**Action item**
Only lines containing the string "resolution" belong in the answer; copy all of them from the entries.

[Given data Boundary: Start]

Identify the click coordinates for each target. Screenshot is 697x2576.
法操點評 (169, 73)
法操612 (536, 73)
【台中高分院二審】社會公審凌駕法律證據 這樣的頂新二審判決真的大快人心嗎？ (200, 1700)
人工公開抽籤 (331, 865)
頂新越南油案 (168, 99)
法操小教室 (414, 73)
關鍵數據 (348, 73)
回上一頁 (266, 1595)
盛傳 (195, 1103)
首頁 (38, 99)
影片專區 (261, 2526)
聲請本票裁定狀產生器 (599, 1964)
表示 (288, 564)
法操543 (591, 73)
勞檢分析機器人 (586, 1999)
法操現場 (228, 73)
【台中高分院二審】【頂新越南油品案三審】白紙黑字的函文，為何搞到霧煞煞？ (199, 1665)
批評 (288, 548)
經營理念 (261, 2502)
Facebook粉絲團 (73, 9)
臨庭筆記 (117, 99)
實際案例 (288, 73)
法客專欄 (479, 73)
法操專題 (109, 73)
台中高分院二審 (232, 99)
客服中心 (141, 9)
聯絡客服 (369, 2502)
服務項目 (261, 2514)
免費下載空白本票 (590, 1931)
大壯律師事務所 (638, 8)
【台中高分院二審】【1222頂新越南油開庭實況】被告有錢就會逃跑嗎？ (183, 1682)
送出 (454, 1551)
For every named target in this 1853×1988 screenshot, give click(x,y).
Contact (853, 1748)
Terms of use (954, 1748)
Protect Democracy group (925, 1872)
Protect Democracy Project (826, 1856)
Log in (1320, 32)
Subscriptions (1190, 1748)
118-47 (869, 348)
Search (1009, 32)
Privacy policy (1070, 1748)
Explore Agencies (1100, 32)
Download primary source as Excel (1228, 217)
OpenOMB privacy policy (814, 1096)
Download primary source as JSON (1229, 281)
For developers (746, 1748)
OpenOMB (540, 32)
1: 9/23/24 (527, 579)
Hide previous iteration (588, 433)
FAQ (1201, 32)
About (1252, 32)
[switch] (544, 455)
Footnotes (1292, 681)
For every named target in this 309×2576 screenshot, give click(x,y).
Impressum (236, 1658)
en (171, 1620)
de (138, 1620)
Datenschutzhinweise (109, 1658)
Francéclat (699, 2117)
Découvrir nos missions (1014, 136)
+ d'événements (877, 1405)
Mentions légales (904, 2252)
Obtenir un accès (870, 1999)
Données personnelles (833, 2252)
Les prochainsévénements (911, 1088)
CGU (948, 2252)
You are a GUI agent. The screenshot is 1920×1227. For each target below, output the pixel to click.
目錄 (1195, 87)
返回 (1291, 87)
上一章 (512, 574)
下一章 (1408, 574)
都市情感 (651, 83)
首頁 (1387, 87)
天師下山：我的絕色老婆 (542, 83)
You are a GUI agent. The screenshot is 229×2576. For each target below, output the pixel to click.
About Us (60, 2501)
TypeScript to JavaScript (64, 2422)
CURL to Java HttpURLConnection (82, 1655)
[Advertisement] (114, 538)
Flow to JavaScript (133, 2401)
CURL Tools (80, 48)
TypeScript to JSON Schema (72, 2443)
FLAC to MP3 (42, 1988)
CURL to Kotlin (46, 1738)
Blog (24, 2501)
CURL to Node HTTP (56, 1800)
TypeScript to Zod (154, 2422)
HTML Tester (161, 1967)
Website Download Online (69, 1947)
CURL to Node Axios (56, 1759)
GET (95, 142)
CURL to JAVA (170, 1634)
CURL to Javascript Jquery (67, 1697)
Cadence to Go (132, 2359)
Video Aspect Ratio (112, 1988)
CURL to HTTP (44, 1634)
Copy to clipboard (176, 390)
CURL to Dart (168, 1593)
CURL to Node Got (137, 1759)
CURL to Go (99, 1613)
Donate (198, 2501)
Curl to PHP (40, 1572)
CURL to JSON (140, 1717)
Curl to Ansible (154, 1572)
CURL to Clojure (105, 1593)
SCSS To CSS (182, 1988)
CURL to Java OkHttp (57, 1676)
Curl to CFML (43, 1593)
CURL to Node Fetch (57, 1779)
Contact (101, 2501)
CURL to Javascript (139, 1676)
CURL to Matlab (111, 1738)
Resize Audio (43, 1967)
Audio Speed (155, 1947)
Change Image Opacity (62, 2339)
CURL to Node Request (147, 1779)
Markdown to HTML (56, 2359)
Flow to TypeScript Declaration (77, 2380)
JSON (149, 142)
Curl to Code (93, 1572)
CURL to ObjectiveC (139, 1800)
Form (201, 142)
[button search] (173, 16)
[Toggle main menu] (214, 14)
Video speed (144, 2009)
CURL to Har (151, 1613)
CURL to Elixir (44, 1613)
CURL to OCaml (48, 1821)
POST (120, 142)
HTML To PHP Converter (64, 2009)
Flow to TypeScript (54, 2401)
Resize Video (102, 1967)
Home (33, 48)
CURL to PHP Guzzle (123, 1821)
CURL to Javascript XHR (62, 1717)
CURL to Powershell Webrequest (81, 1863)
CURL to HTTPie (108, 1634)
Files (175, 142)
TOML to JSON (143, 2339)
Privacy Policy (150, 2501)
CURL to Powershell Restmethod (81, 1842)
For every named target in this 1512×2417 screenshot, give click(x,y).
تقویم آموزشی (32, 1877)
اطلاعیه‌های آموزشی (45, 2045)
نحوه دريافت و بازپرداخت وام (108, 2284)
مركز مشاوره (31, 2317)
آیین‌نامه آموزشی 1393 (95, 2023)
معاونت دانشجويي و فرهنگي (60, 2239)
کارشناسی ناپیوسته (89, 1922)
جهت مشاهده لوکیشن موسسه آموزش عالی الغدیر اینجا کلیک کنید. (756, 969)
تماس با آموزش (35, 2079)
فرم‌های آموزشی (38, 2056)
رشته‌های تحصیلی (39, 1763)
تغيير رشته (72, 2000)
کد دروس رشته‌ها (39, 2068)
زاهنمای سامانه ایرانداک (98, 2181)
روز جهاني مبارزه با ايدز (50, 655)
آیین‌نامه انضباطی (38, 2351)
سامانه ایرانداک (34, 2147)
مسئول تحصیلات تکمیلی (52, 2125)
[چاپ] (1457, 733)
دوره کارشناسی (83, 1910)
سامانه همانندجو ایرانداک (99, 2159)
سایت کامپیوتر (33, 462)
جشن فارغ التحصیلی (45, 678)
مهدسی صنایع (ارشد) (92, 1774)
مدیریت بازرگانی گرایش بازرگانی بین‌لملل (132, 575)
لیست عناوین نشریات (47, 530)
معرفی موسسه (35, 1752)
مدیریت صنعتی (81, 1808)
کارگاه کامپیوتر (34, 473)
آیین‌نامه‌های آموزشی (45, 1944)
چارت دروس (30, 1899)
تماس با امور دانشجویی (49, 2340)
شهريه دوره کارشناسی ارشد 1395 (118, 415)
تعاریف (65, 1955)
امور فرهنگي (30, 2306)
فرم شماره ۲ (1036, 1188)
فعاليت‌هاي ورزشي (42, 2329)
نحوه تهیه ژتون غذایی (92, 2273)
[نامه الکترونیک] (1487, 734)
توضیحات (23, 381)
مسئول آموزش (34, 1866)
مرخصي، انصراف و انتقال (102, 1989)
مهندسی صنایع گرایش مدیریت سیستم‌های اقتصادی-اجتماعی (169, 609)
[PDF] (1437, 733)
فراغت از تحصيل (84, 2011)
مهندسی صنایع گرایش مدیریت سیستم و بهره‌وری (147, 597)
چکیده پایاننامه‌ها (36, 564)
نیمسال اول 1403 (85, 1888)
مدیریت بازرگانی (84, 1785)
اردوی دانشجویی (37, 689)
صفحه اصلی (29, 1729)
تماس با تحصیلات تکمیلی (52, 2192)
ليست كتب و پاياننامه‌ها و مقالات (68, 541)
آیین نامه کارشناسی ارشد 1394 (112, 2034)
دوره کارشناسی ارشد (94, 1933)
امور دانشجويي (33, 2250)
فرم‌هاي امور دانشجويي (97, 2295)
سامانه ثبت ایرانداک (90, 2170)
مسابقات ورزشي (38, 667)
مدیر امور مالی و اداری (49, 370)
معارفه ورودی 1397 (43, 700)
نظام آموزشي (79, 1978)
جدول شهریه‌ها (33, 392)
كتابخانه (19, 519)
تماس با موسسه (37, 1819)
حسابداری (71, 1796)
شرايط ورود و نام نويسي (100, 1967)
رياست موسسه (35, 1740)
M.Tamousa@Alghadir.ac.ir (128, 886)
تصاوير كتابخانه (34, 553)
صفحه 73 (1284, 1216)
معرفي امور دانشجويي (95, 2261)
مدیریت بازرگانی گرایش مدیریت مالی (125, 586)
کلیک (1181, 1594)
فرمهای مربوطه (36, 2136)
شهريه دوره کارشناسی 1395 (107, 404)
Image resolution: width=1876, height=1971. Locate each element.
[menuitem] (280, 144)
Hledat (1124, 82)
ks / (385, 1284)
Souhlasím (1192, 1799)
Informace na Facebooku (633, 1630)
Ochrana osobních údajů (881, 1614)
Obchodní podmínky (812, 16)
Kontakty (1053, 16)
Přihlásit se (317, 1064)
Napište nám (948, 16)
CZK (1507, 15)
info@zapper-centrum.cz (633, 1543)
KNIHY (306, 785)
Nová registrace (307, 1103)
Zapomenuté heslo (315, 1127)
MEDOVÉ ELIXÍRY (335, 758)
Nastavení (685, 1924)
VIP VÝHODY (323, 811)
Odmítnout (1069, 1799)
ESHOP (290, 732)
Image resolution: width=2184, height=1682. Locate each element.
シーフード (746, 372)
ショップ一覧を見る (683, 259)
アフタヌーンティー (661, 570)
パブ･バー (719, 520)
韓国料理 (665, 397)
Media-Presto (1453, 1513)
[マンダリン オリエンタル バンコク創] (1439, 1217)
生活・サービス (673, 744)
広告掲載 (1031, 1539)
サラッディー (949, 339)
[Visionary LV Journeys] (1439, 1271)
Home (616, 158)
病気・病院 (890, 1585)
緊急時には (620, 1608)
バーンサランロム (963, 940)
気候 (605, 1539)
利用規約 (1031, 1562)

[Given data Boundary: End]

**Solution**
Image resolution: width=1876, height=1971. Locate each element.
Image resolution: width=2184, height=1682. Locate each element.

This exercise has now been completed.